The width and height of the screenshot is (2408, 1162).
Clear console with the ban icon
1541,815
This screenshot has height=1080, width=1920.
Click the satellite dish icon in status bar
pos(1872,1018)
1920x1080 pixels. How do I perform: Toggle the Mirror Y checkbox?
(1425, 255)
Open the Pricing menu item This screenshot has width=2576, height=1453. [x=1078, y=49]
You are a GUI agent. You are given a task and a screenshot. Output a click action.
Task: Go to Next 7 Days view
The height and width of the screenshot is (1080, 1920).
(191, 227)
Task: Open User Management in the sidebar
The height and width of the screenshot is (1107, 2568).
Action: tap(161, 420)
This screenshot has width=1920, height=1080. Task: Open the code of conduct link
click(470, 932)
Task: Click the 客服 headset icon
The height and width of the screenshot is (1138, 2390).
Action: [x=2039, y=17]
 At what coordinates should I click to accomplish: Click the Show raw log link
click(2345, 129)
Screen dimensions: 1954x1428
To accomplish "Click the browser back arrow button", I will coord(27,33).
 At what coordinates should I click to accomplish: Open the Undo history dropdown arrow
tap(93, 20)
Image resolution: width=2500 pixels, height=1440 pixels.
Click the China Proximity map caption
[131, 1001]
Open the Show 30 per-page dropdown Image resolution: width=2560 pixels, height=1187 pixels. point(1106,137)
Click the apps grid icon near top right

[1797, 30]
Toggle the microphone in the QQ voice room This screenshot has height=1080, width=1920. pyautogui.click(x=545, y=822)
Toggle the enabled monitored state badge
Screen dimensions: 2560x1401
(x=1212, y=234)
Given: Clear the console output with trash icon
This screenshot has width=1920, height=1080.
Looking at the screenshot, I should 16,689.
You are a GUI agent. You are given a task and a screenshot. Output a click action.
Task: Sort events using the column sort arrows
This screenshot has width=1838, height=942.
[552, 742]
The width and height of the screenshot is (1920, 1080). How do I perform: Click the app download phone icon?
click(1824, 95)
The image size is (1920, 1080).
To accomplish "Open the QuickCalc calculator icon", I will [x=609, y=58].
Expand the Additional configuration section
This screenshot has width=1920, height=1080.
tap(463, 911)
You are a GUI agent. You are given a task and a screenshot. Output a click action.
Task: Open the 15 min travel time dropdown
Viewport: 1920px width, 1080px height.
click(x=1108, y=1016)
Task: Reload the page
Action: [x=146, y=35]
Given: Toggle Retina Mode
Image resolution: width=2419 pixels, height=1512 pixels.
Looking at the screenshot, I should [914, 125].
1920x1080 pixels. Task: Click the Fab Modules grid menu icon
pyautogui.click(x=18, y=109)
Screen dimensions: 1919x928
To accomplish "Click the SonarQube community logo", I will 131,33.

══════

What is expected> Your task is to show every line of the listing above containing "will".

The completed task>
To accomplish "Click the browser back arrow button", I will coord(27,33).
To accomplish "Open the QuickCalc calculator icon", I will [x=609, y=58].
To accomplish "Click the SonarQube community logo", I will 131,33.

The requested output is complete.